PAGE EXCERPT:

Down-regulation of glutamatergic terminals (VGLUT1) driven by Aβ in Alzheimer's disease.

Alzheimer's disease (AD) is characterized phenotypically by memory impairment, histologically by accumulation of pTau and β-amyloid peptide and morphologically by a loss of nerve terminals in cortical and hippocampal regions. As glutamate is the principle excitatory neurotransmitter of the central nervous system (CNS), the glutamatergic system may play an important role in AD. To date, not many studies have addressed the deleterious effects of Aβ on glutamatergic terminals; therefore the aim of this study was to investigate how Aβ affects glutamatergic terminals and to assess the extent to which alterations in the glutamatergic neurotransmission could impact susceptibility to the illness. The present study shows that Aβ caused a loss of glutamatergic terminals, measured by VGLUT1 protein levels, in Tg2576 primary cell cultures, Tg2576 mice and AD patient brains, and also when Aβ was added exogenously to hippocampal cell cultures. Interestingly, no correlation was found between cognition and decreased VGLUT1 levels. Moreover, when Aβ1-42 was intracerebroventricularlly administered into VGLUT1+/- mice, altered synaptic plasticity and increased neuroinflammation was observed in the hippocampus of those animals. In conclusion, the present study not only revealed susceptibility of glutamatergic nerve terminals to Aβ induced toxicity but also underlined the importance of VGLUT1 in the progression of AD, as the decrease of this protein levels could increase the susceptibility to subsequent deleterious inputs by exacerbating Aβ induced neuroinflammation and synaptic plasticity disruption.

ENTRIES SHOWN:
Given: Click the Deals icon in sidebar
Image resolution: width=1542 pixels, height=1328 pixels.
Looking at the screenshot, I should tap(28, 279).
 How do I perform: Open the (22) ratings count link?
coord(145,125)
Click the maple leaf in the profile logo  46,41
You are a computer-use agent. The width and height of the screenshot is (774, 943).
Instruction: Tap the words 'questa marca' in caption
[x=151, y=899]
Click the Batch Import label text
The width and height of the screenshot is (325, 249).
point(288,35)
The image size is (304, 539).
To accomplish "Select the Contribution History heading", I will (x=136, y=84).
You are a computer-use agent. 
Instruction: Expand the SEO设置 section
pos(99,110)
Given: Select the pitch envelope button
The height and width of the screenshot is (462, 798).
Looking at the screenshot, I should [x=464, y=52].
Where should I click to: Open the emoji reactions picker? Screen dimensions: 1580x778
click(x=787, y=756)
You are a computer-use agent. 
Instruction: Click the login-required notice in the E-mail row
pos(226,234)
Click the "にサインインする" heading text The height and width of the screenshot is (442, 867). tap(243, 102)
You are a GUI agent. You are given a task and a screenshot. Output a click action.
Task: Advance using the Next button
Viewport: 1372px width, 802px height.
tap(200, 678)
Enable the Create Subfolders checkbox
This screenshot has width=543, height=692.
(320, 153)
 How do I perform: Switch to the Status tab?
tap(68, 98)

WHAT IS BEING ASKED: Please state what the VGLUT1 and Alzheimer's disease text reports in the hippocampus of VGLUT1+/- mice after intracerebroventricular administration of Aβ1-42.

EXERCISE ANSWER: Altered synaptic plasticity and increased neuroinflammation.